* **TASKS FOR THIS EXERCISE**
#1 In the i915 wait-request patch email, what change does the version list give for v4?
#2 Carry on the i915 wait-request patch email from its last line.

* **DOCUMENT SECTION**
------

[Intel-gfx] [PATCH v7] drm/i915: Slaughter the thundering i915_wait_request herd
Tvrtko Ursulin
tvrtko.ursulin at linux.intel.com
Tue Dec 8 06:03:39 PST 2015
On 08/12/15 10:44, Chris Wilson wrote:
> On Mon, Dec 07, 2015 at 03:08:28PM +0000, Tvrtko Ursulin wrote:
>>
>> Hi,
>>
>> On 03/12/15 16:22, Chris Wilson wrote:
>>> One particularly stressful scenario consists of many independent tasks
>>> all competing for GPU time and waiting upon the results (e.g. realtime
>>> transcoding of many, many streams). One bottleneck in particular is that
>>> each client waits on its own results, but every client is woken up after
>>> every batchbuffer - hence the thunder of hooves as then every client must
>>> do its heavyweight dance to read a coherent seqno to see if it is the
>>> lucky one.
>>>
>>> Ideally, we only want one client to wake up after the interrupt and
>>> check its request for completion. Since the requests must retire in
>>> order, we can select the first client on the oldest request to be woken.
>>> Once that client has completed his wait, we can then wake up the
>>> next client and so on.
>>>
>>> v2: Convert from a kworker per engine into a dedicated kthread for the
>>> bottom-half.
>>> v3: Rename request members and tweak comments.
>>> v4: Use a per-engine spinlock in the breadcrumbs bottom-half.
>>> v5: Fix race in locklessly checking waiter status and kicking the task on
>>> adding a new waiter.
>>> v6: Fix deciding when to force the timer to hide missing interrupts.
>>> v7: Move the bottom-half from the kthread to the first client process.
>>
>> I like the idea a lot so I'll make some comments even before you
>> post v9 or later. :)
>>
>>> Signed-off-by: Chris Wilson <chris at chris-wilson.co.uk>
>>> Cc: "Rogozhkin, Dmitry V" <dmitry.v.rogozhkin at intel.com>
>>> Cc: "Gong, Zhipeng" <zhipeng.gong at intel.com>
>>> Cc: Tvrtko Ursulin <tvrtko.ursulin at linux.intel.com>
>>> Cc: Dave Gordon <david.s.gordon at intel.com>
>>> ---
>>> drivers/gpu/drm/i915/Makefile | 1 +
>>> drivers/gpu/drm/i915/i915_debugfs.c | 2 +-
>>> drivers/gpu/drm/i915/i915_drv.h | 3 +-
>>> drivers/gpu/drm/i915/i915_gem.c | 108 ++++++-----------
>>> drivers/gpu/drm/i915/i915_gpu_error.c | 2 +-
>>> drivers/gpu/drm/i915/i915_irq.c | 17 +--
>>> drivers/gpu/drm/i915/intel_breadcrumbs.c | 197 +++++++++++++++++++++++++++++++
>>> drivers/gpu/drm/i915/intel_lrc.c | 5 +-
>>> drivers/gpu/drm/i915/intel_ringbuffer.c | 5 +-
>>> drivers/gpu/drm/i915/intel_ringbuffer.h | 47 +++++++-
>>> 10 files changed, 297 insertions(+), 90 deletions(-)

------

* **DATASET EXCERPT**
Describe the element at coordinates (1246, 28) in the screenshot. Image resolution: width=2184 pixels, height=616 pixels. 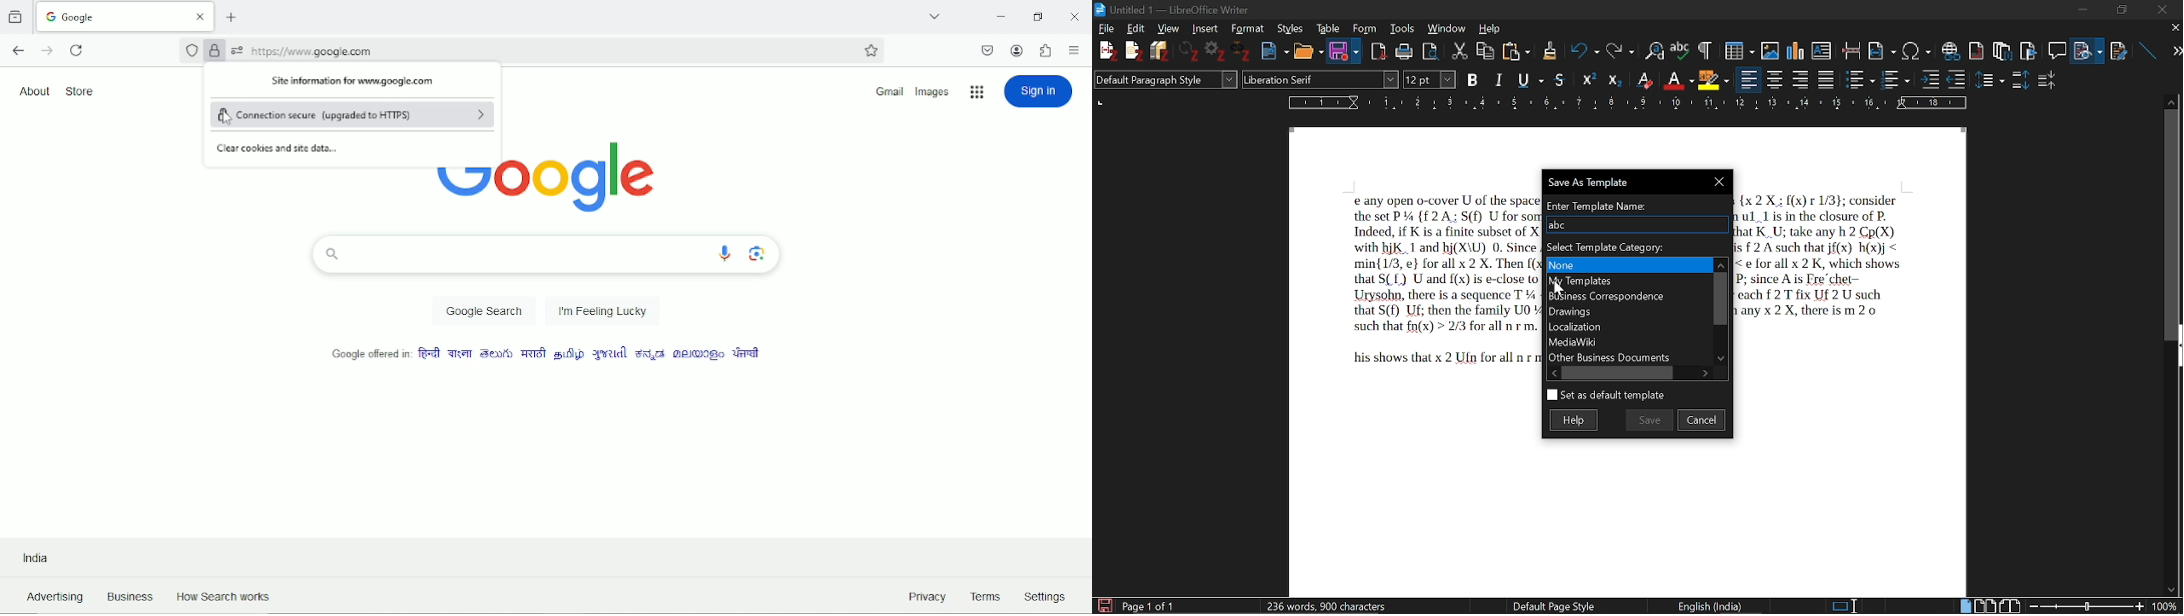
I see `Format` at that location.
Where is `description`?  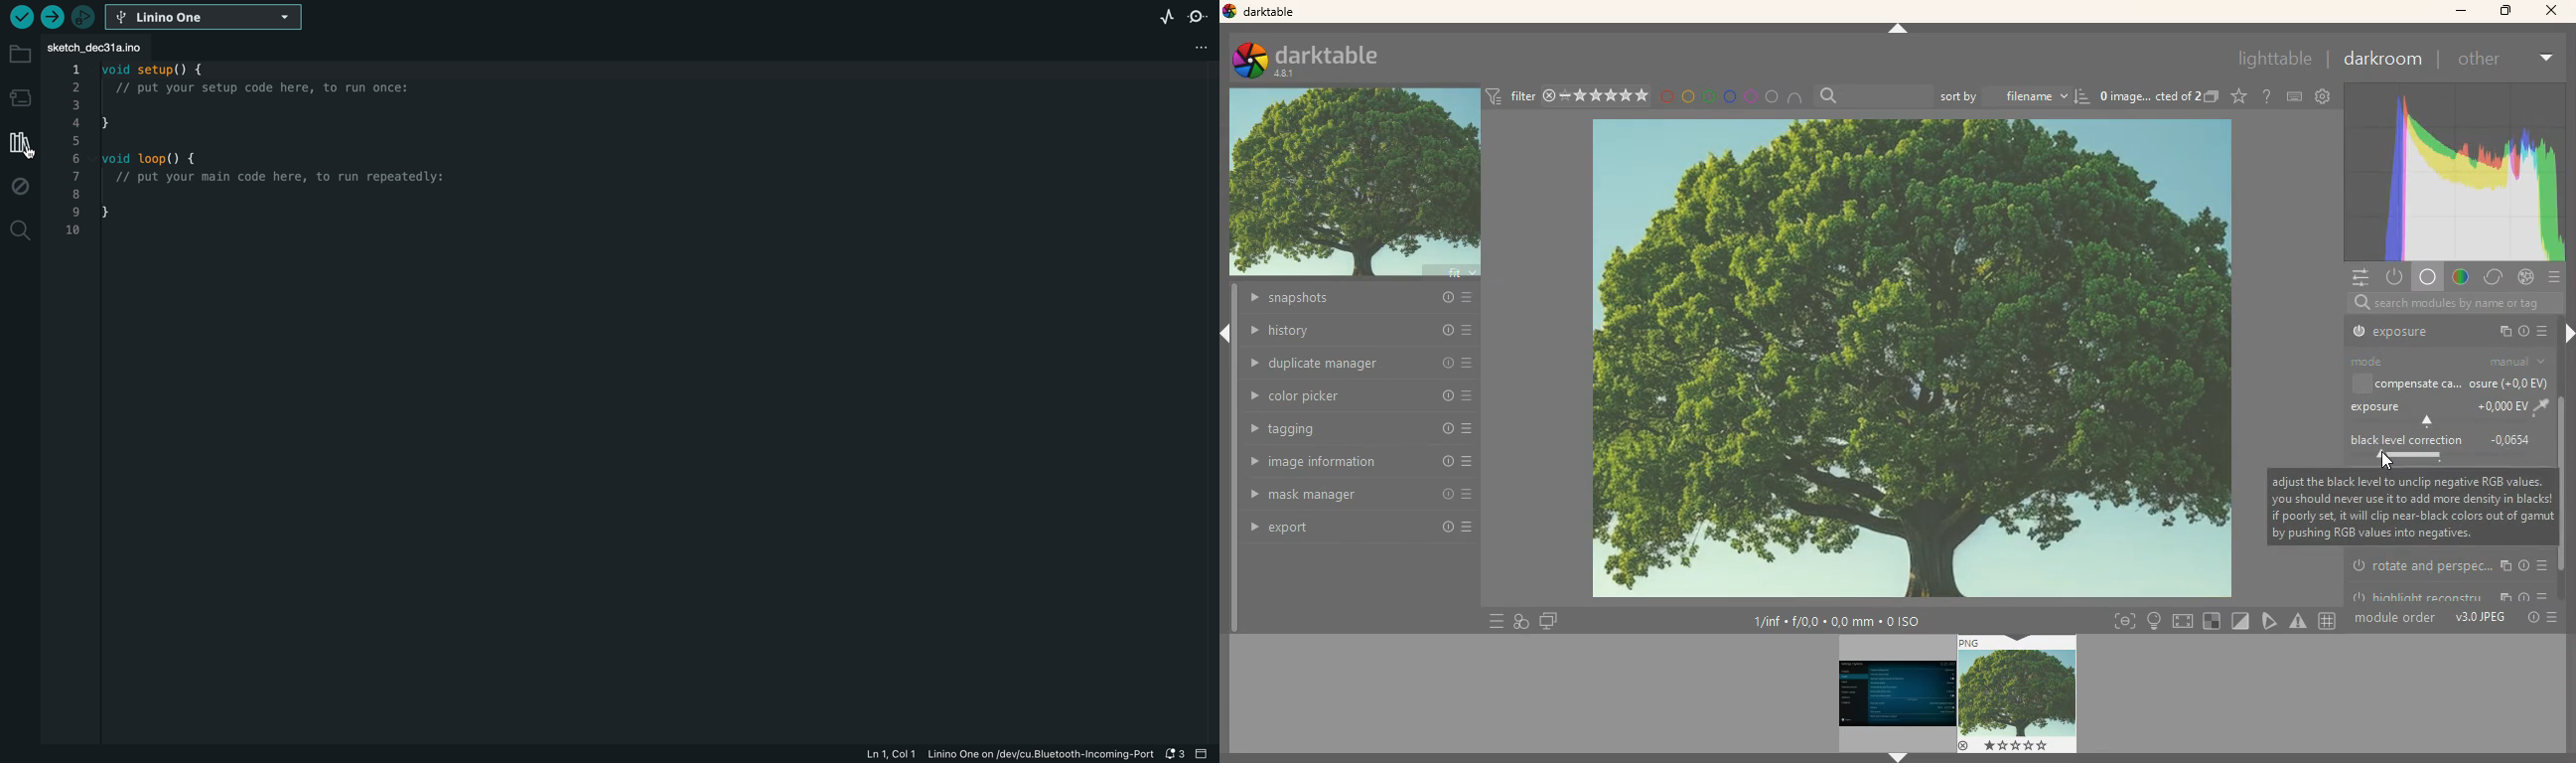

------

* **ANSWERS IN ORDER**
#1 v4 uses a per-engine spinlock in the breadcrumbs bottom-half.

#2
>>> create mode 100644 drivers/gpu/drm/i915/intel_breadcrumbs.c
>>>
>>> diff --git a/drivers/gpu/drm/i915/Makefile b/drivers/gpu/drm/i915/Makefile
>>> index 0851de07bd13..d3b9d3618719 100644
>>> --- a/drivers/gpu/drm/i915/Makefile
>>> +++ b/drivers/gpu/drm/i915/Makefile
>>> @@ -35,6 +35,7 @@ i915-y += i915_cmd_parser.o \
>>> i915_gem_userptr.o \
>>> i915_gpu_error.o \
>>> i915_trace_points.o \
>>> + intel_breadcrumbs.o \
>>> intel_lrc.o \
>>> intel_mocs.o \
>>> intel_ringbuffer.o \
>>> diff --git a/drivers/gpu/drm/i915/i915_debugfs.c b/drivers/gpu/drm/i915/i915_debugfs.c
>>> index 0583eda642d7..68fbe4d1f91d 100644
>>> --- a/drivers/gpu/drm/i915/i915_debugfs.c
>>> +++ b/drivers/gpu/drm/i915/i915_debugfs.c
>>> @@ -2323,7 +2323,7 @@ static int count_irq_waiters(struct drm_i915_private *i915)
>>> int i;
>>>
>>> for_each_ring(ring, i915, i)
>>> - count += ring->irq_refcount;
>>> + count += intel_engine_has_waiter(ring);
>>
>> Don't care how many any longer? Okay in debugfs, but also in error capture?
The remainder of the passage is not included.